• EXERCISE
All records shown below should be given again, character for character.
━━━━━ EXTRACTED INFORMATION
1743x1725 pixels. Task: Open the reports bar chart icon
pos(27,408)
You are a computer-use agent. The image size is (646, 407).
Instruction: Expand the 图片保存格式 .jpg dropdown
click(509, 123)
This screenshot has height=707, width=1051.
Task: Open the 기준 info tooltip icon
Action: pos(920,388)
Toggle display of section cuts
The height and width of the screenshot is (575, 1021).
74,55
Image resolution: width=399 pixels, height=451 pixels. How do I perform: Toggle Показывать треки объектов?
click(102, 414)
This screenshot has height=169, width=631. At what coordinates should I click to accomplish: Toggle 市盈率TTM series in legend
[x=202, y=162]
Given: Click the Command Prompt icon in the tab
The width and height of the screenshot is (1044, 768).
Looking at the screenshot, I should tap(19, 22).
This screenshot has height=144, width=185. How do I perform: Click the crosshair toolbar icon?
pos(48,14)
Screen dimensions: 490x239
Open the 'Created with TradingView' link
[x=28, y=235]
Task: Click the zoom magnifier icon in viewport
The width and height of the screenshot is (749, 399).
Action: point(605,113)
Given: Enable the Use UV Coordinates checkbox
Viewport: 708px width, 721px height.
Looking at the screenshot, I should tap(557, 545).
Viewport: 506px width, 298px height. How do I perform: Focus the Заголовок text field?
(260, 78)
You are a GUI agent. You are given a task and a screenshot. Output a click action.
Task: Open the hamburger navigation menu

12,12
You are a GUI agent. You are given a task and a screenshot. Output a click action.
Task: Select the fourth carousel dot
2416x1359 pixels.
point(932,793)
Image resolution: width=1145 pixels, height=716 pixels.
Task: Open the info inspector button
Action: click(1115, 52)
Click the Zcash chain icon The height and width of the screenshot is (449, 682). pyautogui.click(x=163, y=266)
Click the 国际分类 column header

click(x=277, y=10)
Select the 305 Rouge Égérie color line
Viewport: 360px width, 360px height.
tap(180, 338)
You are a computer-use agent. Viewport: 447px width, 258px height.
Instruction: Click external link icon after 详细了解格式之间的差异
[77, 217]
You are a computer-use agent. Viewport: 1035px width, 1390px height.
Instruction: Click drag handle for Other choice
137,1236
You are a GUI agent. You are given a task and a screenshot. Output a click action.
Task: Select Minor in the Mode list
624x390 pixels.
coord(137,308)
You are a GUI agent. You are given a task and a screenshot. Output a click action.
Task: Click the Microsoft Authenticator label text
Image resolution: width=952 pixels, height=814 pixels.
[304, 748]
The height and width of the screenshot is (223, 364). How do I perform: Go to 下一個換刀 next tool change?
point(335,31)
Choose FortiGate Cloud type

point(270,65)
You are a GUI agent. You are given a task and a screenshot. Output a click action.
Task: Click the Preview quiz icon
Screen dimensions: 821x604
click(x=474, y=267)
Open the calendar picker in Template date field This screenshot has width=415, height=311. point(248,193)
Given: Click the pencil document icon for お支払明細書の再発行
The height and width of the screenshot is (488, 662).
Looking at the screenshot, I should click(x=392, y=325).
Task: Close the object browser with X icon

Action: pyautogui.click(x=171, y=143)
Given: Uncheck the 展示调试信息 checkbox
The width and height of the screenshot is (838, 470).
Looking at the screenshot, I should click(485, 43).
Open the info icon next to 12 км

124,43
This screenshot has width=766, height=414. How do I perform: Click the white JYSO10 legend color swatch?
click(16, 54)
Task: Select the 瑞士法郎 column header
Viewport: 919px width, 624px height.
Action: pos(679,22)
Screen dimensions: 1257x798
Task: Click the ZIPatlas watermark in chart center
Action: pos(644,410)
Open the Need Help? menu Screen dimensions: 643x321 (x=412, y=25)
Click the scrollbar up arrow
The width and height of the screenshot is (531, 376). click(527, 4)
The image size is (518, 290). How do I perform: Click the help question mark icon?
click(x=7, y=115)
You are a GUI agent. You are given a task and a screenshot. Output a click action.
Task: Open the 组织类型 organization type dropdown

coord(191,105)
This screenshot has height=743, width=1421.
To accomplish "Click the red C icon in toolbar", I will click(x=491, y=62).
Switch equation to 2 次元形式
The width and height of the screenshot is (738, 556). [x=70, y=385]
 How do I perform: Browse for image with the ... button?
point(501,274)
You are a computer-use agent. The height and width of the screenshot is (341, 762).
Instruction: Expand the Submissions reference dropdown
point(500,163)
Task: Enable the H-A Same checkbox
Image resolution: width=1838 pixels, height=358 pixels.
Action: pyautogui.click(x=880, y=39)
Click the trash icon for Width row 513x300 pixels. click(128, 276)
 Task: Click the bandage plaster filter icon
━━━━━━━━━━
• WRITTEN ANSWER
1743x1725 pixels. Task: Open the reports bar chart icon
pos(27,408)
You are a computer-use agent. The image size is (646, 407).
Instruction: Expand the 图片保存格式 .jpg dropdown
click(509, 123)
This screenshot has height=707, width=1051.
Task: Open the 기준 info tooltip icon
Action: pos(920,388)
Toggle display of section cuts
The height and width of the screenshot is (575, 1021).
74,55
Image resolution: width=399 pixels, height=451 pixels. How do I perform: Toggle Показывать треки объектов?
click(102, 414)
This screenshot has height=169, width=631. At what coordinates should I click to accomplish: Toggle 市盈率TTM series in legend
[x=202, y=162]
Given: Click the Command Prompt icon in the tab
The width and height of the screenshot is (1044, 768).
Looking at the screenshot, I should tap(19, 22).
This screenshot has height=144, width=185. How do I perform: Click the crosshair toolbar icon?
pos(48,14)
Screen dimensions: 490x239
Open the 'Created with TradingView' link
[x=28, y=235]
Task: Click the zoom magnifier icon in viewport
The width and height of the screenshot is (749, 399).
Action: point(605,113)
Given: Enable the Use UV Coordinates checkbox
Viewport: 708px width, 721px height.
Looking at the screenshot, I should tap(557, 545).
Viewport: 506px width, 298px height. How do I perform: Focus the Заголовок text field?
(260, 78)
You are a GUI agent. You are given a task and a screenshot. Output a click action.
Task: Open the hamburger navigation menu

12,12
You are a GUI agent. You are given a task and a screenshot. Output a click action.
Task: Select the fourth carousel dot
2416x1359 pixels.
point(932,793)
Image resolution: width=1145 pixels, height=716 pixels.
Task: Open the info inspector button
Action: click(1115, 52)
Click the Zcash chain icon The height and width of the screenshot is (449, 682). pyautogui.click(x=163, y=266)
Click the 国际分类 column header

click(x=277, y=10)
Select the 305 Rouge Égérie color line
Viewport: 360px width, 360px height.
tap(180, 338)
You are a computer-use agent. Viewport: 447px width, 258px height.
Instruction: Click external link icon after 详细了解格式之间的差异
[77, 217]
You are a computer-use agent. Viewport: 1035px width, 1390px height.
Instruction: Click drag handle for Other choice
137,1236
You are a GUI agent. You are given a task and a screenshot. Output a click action.
Task: Select Minor in the Mode list
624x390 pixels.
coord(137,308)
You are a GUI agent. You are given a task and a screenshot. Output a click action.
Task: Click the Microsoft Authenticator label text
Image resolution: width=952 pixels, height=814 pixels.
[304, 748]
The height and width of the screenshot is (223, 364). How do I perform: Go to 下一個換刀 next tool change?
point(335,31)
Choose FortiGate Cloud type

point(270,65)
You are a GUI agent. You are given a task and a screenshot. Output a click action.
Task: Click the Preview quiz icon
Screen dimensions: 821x604
click(x=474, y=267)
Open the calendar picker in Template date field This screenshot has width=415, height=311. point(248,193)
Given: Click the pencil document icon for お支払明細書の再発行
The height and width of the screenshot is (488, 662).
Looking at the screenshot, I should click(x=392, y=325).
Task: Close the object browser with X icon

Action: pyautogui.click(x=171, y=143)
Given: Uncheck the 展示调试信息 checkbox
The width and height of the screenshot is (838, 470).
Looking at the screenshot, I should click(485, 43).
Open the info icon next to 12 км

124,43
This screenshot has width=766, height=414. How do I perform: Click the white JYSO10 legend color swatch?
click(16, 54)
Task: Select the 瑞士法郎 column header
Viewport: 919px width, 624px height.
Action: pos(679,22)
Screen dimensions: 1257x798
Task: Click the ZIPatlas watermark in chart center
Action: pos(644,410)
Open the Need Help? menu Screen dimensions: 643x321 (x=412, y=25)
Click the scrollbar up arrow
The width and height of the screenshot is (531, 376). click(527, 4)
The image size is (518, 290). How do I perform: Click the help question mark icon?
click(x=7, y=115)
You are a GUI agent. You are given a task and a screenshot. Output a click action.
Task: Open the 组织类型 organization type dropdown

coord(191,105)
This screenshot has height=743, width=1421.
To accomplish "Click the red C icon in toolbar", I will click(x=491, y=62).
Switch equation to 2 次元形式
The width and height of the screenshot is (738, 556). [x=70, y=385]
 How do I perform: Browse for image with the ... button?
point(501,274)
You are a computer-use agent. The height and width of the screenshot is (341, 762).
Instruction: Expand the Submissions reference dropdown
point(500,163)
Task: Enable the H-A Same checkbox
Image resolution: width=1838 pixels, height=358 pixels.
Action: pyautogui.click(x=880, y=39)
Click the trash icon for Width row 513x300 pixels. click(128, 276)
 Task: Click the bandage plaster filter icon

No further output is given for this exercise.